Kat wasn’t so sure. “Um, Gene—if they use it here, then it might well shatter the whole damned planet. Might I point out that we are on said planet?”
He nodded. “And we’re gonna be on it for quite a while. You know that as well as I do. I want to live, but I’d rather die and take them with me than live as one of their experimental subjects.”
“But—”
“Let us not refight the arguments of ninety years!” N’Gana snapped at her. “If we can do it, it will be used. Never mind even thinking of revenge. We have nothing else we can do.”
“At least now you can feel for what t
hey were going through when push came to shove back then,” Harker noted. “Imagine having to do it with everybody and everything you hold dear in the balance.”
She sighed. “Well, maybe they won’t even use it on us anyway. We’re kind of a backwater now in the fight.”
“They have to,” Harker pointed out. “If they don’t use it and knock out the Titans here on Helena, then the Titans are going to be quickly turning Hector into a molten mass. Krill and company are in a worse position than we are. It’s possible we can escape and live—if you call it living. They can’t even take a practice shot. The moment they get the codes they have to shoot and shoot straight at us. We’d better damned well think about that angle. Never mind what happens if it doesn’t work. What if it does?”
• • •
Although much of the ancient factory seemed intact, the far end was a real mess. Here some of the structure had collapsed.
“It happened when they began to expand the base,” the mentat told them. “The bedrock shifted, then cracked, and there was a general collapse like a small earthquake.”
Not only was there a great deal of rubble, but just beyond was the bank of freight elevators that carried material from one level to another. The giant cages were at the bottom where they’d fallen, and because these were magnetic levitation systems, there were no cables—just deep, dark shafts.

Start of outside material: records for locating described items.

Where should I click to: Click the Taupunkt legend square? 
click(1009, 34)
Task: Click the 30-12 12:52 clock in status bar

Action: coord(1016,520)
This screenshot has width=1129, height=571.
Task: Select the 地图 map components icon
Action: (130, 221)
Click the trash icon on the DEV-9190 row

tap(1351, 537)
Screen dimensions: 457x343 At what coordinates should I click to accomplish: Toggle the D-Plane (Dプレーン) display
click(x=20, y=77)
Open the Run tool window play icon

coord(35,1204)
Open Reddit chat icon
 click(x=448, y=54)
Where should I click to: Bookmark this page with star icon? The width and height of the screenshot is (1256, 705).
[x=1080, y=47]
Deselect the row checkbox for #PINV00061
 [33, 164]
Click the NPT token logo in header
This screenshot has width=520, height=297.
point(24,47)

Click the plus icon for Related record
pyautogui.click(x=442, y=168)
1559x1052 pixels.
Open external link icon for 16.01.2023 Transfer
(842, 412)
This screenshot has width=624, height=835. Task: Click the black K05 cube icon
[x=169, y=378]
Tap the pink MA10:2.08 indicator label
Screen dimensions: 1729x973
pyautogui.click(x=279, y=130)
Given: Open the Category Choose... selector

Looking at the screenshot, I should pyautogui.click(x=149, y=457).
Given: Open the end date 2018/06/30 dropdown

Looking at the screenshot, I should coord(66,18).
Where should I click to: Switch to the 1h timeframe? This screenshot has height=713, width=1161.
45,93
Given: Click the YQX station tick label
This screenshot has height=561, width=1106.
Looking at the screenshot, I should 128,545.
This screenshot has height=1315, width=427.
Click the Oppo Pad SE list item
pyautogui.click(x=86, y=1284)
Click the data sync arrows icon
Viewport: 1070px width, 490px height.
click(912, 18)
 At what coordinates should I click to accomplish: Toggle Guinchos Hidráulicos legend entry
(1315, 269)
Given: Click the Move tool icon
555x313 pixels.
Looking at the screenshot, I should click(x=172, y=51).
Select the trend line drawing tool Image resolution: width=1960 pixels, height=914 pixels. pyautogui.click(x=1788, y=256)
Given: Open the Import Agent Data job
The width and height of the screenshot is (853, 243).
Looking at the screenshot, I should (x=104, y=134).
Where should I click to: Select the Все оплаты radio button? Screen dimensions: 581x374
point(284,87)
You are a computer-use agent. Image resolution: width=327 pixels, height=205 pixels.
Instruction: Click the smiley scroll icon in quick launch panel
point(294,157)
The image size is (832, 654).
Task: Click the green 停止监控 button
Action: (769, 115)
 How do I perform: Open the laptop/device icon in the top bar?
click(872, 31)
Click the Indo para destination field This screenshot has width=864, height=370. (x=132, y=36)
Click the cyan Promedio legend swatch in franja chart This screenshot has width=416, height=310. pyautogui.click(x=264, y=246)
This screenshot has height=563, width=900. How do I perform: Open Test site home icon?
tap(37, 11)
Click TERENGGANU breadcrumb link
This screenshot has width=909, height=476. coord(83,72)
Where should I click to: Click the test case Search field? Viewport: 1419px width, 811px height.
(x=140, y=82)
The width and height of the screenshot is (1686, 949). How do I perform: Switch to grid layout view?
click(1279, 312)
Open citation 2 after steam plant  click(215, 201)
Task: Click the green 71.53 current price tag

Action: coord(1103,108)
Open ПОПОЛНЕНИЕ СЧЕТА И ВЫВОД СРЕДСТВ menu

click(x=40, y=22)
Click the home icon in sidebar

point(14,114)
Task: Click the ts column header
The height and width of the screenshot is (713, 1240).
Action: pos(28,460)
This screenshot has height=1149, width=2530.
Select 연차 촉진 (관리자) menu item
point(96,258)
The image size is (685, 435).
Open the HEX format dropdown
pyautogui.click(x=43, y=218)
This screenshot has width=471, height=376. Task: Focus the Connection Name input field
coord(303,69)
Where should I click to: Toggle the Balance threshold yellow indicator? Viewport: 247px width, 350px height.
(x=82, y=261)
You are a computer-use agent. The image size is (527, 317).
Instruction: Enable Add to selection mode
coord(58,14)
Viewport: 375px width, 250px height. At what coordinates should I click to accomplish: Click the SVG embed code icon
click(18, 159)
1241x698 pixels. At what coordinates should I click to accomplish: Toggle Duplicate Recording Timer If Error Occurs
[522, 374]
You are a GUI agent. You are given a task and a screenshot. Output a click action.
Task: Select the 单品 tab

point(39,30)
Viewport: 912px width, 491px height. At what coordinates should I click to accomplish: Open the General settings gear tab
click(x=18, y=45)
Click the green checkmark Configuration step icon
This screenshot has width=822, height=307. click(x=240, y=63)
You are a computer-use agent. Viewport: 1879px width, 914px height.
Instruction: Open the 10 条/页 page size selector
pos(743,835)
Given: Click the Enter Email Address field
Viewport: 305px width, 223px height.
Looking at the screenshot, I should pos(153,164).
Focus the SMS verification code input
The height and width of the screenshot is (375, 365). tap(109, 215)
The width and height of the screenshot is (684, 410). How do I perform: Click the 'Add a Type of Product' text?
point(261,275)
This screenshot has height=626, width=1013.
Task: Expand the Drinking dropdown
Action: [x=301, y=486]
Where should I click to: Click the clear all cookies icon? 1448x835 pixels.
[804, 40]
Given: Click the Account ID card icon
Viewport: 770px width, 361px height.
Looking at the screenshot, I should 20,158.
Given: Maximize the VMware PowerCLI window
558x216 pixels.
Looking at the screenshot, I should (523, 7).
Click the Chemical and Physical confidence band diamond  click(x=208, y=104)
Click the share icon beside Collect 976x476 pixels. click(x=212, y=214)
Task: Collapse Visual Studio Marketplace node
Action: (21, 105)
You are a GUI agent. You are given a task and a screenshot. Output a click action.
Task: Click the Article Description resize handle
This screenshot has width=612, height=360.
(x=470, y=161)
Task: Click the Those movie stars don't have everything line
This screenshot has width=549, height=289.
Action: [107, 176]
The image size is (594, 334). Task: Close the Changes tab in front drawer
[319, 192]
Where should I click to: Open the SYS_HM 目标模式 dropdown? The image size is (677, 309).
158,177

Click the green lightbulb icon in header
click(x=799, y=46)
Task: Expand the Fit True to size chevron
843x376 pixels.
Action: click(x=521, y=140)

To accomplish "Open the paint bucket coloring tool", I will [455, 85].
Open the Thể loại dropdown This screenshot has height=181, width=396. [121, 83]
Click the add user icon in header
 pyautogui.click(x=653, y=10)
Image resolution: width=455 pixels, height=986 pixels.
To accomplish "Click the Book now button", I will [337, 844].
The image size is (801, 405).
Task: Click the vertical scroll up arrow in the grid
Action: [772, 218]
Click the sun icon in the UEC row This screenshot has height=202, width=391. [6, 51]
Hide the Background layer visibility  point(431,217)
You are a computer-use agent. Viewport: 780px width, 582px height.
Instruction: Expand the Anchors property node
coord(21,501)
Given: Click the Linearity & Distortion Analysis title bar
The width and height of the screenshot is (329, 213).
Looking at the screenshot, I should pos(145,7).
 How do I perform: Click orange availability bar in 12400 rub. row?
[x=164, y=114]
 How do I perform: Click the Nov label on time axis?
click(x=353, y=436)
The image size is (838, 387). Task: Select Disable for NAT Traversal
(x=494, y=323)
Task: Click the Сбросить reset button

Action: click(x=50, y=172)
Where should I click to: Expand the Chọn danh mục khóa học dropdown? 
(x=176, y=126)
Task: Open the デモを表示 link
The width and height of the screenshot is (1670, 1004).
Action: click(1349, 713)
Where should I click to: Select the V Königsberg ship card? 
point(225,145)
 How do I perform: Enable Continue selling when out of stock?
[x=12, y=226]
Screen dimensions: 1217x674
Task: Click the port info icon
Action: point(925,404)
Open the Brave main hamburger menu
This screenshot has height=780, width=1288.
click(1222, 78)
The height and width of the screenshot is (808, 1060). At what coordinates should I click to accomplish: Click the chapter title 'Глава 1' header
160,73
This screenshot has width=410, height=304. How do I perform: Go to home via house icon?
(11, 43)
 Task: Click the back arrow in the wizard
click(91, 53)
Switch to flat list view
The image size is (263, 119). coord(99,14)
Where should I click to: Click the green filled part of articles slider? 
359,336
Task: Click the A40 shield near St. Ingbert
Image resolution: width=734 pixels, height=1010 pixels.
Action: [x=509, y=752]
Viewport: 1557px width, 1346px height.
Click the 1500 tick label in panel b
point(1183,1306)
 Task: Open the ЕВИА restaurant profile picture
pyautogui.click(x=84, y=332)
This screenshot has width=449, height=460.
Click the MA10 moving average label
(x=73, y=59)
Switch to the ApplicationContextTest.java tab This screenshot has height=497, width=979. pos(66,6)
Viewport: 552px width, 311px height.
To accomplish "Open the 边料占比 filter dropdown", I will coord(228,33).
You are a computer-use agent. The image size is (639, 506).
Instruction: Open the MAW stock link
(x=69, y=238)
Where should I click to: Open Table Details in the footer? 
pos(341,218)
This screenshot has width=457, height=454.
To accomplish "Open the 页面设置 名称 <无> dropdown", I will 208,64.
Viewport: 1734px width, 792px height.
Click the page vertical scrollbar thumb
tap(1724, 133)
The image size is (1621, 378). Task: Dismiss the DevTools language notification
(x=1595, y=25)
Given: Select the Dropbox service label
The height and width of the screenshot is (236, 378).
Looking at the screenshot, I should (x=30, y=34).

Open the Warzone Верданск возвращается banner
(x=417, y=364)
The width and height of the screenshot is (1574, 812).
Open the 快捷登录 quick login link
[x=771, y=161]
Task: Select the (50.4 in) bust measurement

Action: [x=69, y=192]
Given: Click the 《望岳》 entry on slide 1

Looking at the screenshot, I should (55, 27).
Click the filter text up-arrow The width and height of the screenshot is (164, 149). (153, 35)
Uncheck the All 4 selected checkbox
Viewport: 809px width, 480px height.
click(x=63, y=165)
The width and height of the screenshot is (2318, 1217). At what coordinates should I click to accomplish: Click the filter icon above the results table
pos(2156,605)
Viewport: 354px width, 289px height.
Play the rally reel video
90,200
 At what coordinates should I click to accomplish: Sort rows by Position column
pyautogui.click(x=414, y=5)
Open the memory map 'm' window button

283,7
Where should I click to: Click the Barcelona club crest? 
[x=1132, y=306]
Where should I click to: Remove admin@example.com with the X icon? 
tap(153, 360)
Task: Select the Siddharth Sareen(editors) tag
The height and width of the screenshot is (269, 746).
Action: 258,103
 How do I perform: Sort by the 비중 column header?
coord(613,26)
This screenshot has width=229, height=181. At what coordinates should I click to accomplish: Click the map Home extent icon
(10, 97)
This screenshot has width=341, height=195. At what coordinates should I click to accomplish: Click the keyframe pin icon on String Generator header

“Jastrow actually managed to get down to the bottom level,” the mentat told them. “However, the car itself has been crushed at the bottom, blocking access to the tunnels beyond. I have no sensors in the area, so I could not see or predict what was down there. I know he worked down there, using metal rods and other scavenged items to try and enlarge the hole, to get in there, but after two days he was only bloodied and scratched. He said it was impossible. That only a Pooka had a chance of getting through that.”
“I do not like that term,” Hamille croaked. “I am Quadulan.”